Comment envisager la forme que pourrait prendre l'avenir de ce malaise, entre la poursuite des Gilets jaunes à une autre évolution ?

Il y a plusieurs scénarios envisageables. Le premier est la relance du mouvement sur le terrain, on verra ce qu'il en est aujourd'hui, mais il est probable que nous ne revoyons pas les chiffres du mois de décembre. Le deuxième est de regarder ce qu'il va se passer dans le cadre du grand débat. Est-ce que les Gilets jaunes vont obtenir des choses de ce grand débat ? Est-ce qu'Emmanuel Macron va annoncer, comme cela a été plus ou moins fuité, un référendum avec plusieurs entrées sur la proportionnelle, la suppression d'un tiers des parlementaires, prise en compte du vote blanc etc... Mais si le gouvernement annonce un référendum sans y intégrer le référendum d'initiative citoyenne, ou la question de l'ISF, les Gilets jaunes répondront probablement que le gouvernement est autiste. Le troisième point est l'éventuelle ou potentielle entrée en politique avec la constitution par exemple d'une liste Gilets jaunes pour les européennes. On évoluerait alors peut-être vers quelque chose qui pourrait ressembler à un mouvement 5 étoiles à la française.
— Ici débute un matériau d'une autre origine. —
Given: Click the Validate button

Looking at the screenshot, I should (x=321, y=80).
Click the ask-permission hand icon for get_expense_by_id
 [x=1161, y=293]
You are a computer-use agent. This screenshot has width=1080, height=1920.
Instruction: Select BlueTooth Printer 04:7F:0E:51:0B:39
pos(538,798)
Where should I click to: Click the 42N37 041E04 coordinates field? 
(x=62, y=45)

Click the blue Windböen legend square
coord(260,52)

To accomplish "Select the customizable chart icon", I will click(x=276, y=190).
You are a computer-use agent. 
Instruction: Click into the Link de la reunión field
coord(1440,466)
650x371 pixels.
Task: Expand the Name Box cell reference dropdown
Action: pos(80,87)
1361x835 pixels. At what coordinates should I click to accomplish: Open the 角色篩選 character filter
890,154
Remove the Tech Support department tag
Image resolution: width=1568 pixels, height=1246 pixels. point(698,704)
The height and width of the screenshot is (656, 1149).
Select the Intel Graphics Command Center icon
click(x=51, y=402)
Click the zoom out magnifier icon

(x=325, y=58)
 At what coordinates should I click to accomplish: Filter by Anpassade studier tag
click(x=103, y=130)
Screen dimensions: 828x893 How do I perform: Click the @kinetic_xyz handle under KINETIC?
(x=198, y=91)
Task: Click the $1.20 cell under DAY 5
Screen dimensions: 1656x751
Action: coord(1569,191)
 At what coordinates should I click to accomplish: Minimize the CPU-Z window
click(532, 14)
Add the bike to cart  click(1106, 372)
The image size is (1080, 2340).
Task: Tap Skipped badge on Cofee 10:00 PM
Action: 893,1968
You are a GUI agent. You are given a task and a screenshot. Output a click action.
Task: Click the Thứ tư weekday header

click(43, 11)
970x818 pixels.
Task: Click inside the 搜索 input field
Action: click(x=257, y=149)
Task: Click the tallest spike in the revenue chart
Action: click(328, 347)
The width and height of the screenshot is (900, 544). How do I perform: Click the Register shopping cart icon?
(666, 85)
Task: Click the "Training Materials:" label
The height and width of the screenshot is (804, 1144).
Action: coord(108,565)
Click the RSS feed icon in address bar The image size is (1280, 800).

Il est également possible que la contestation tombe un peu en sommeil faute de combattants et que tout cela rejaillisse à d'autres échéances ou d'autres formes dans la suite du quinquennat. Mais le malaise véhiculé par la volonté de reprise de contrôle, la déconnexion avec les élites, le pouvoir d'achat, ne sera pas réglé. Donc soit on observe une reprise dès samedi, ce n'est pas le scénario que je privilégie. Soit on voit un débouché politique et électoral avec une liste qui peut faire un bon score et le mouvement se lance sur la scène politique autour de 8-10% (dans un scénario maximaliste). Et le scénario minimaliste, avec le temps qui passe, le grand débat qui s'enlise et le mouvement périclite. Mais même un scénario minimaliste comme celui-là peut produire un retour de flammes au deuxième semestre quand les grands sujets seront à nouveau sur la table, notamment sur les retraites.